* [TEXT SEGMENT]:

NW VENTURE CORP
8-K, 1997-03-07
BLANK CHECKS
Previous: WORLD OMNI DEALER FUNDING INC, 8-K, 1997-03-07
Next: CHARTWELL LEISURE INC, PRE 14A, 1997-03-07




                                          


                SECURITIES AND EXCHANGE COMMISSION
                     WASHINGTON, D.C.  20549



                             FORM 8-K



                          CURRENT REPORT
              PURSUANT TO SECTION 13 OR 15(d) OF THE
                 SECURITIES EXCHANGE ACT OF 1934



   Date of Report (Date of earliest event reported) December 26, 1996


                                 
                           NW VENTURE CORP.
      (Exact name of Registrant as specified in its charter)




Delaware                      33-83418-LA                 93-1138967
(State or other               (Commission            I.R.S. Employer
jurisdiction of               file number)            Identification
incorporation or                                             Number)
organization)


501 S.E. Columbia Shores Boulevard, #350
Vancouver, Washington                                       98661
(Address of principal                                   (Zip Code)
executive offices)



Registrant's telephone number, including area code:  (360) 737-6800


            

Item 1.   Changes in Control of Registrant.

     As of December 26, 1996,  NW Venture Corp. (the "Company")
issued 25,500,000 shares of its $.0001 par value common stock to
the holders of 100% of the outstanding common stock of Cyberia,
Inc., a California corporation ("Cyberia") pursuant to an
Agreement and Plan of Tax Free Reorganization (the "Acquisition
Agreement") among the Company, Cyberia and the shareholders of
Cyberia in which Cyberia became a wholly-owned subsidiary of the
Company.

     In connection with the Acquisition Agreement, the three
shareholders of Cyberia, namely, Jay Rifkin, Hans Zimmer and Mark
S. Levy, received 12,000,000, 12,000,000 and 1,500,000 shares,
respectively, of the Company's common stock in exchange for their
shares of Cyberia.

* [SUPPLIED MATERIAL]:
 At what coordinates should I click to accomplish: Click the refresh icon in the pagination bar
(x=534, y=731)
==
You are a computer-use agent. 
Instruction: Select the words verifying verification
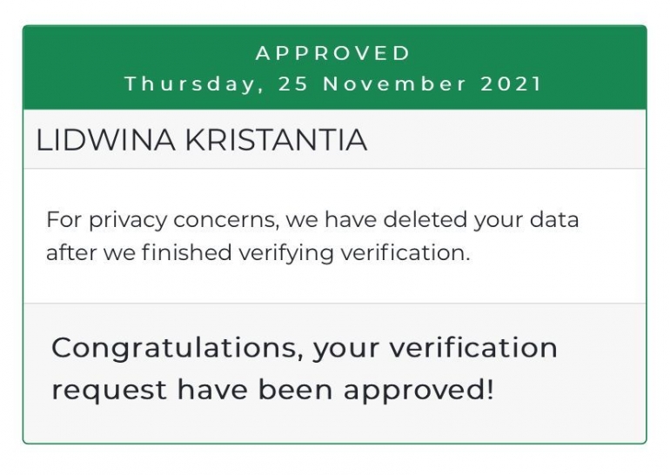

* [REQUIREMENT]:
According to the NW Venture Corp. filing, why did Jay Rifkin, Hans Zimmer and Mark S. Levy receive shares of the Company's common stock? Answer in one to three sentences.

* [EXERCISE OUTPUT]:
As the three shareholders of Cyberia, Inc., they received 12,000,000, 12,000,000 and 1,500,000 shares of the Company's common stock, respectively, in exchange for their Cyberia shares. The exchange was made under the Agreement and Plan of Tax Free Reorganization among the Company, Cyberia and Cyberia's shareholders. Through it, Cyberia became a wholly-owned subsidiary of the Company.